Is it just me, or has anyone notice the similarities between the three?

Two rather boring books. One written by a crazed megalomaniac with messianic pretensions, full of strange ideas of a chosen race, persecution of another race/homosexuals etc, and bizarre ideas that one-day his truth will prevail, whatever comes to be. The other book is Mein Kampf.
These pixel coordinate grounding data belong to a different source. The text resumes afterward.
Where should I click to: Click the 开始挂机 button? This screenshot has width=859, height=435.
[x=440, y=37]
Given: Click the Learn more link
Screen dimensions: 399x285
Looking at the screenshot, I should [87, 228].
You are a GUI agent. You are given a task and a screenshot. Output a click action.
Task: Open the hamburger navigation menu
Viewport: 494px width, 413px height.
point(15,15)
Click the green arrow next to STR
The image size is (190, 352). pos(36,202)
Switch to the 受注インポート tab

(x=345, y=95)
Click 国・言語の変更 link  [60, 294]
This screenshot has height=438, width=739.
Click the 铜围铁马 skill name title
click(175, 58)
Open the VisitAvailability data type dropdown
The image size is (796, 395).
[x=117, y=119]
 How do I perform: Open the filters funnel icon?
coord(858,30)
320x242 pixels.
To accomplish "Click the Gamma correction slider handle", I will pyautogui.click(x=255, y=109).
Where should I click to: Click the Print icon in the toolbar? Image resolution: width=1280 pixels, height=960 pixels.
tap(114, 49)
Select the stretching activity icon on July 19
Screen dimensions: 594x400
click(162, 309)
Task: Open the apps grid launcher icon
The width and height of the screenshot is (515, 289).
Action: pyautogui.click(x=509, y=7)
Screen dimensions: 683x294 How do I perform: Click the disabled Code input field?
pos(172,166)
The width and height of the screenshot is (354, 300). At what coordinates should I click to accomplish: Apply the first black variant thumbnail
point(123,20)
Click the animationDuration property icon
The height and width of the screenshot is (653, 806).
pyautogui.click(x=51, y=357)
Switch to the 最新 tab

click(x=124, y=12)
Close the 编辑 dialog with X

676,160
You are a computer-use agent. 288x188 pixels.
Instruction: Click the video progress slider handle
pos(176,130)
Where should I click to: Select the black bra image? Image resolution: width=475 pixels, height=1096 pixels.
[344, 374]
And Microsoft. Another organisation lead by a crazed megalomaniac, bent on world domination and doing his best to crush all dissenters who do not believe in his ideology, despite being wrong half the time (?The internet has no future!? he said.). And the software - his vision for a better world. Crashes when you need it most. Full of bugs and contradictions, and ?upgraded? when people realise that the originals were not was intended, never fulfils its promises, and continues to be a pile of s.h.i.t. And yet despite this, we continue to believe in his rot and consume his ?product?.

Na, must be me.


----------



## Scattered (Mar 8, 2005)

When something doesn't work it is best to revise it, clarify it, make references to historical context, and then continue to proclaim it as inherently good. This all happens regardless of the obvious adaptations necessary to sustain the ideology, product, whatever. When something doesn't work we endlessly revise it in a desperate attempt to make it seem relevant and true and are then blind to the machinations needed to make the ridiculous palatable and sensible. And why not? The people involved in these processes have a stake in the end result and are willing to overlook flaws in order to maintain their worldview.


----------



## Dreamer (Aug 9, 2004)

LOL Martin. I won't dignify Mein Kamf, lolol.

However a minor comment....

Bill (and Melinda Gates) is one of greatest philanthropists here in the US. His donation of millions of dollars to various health cuases and other critical research projects is astounding.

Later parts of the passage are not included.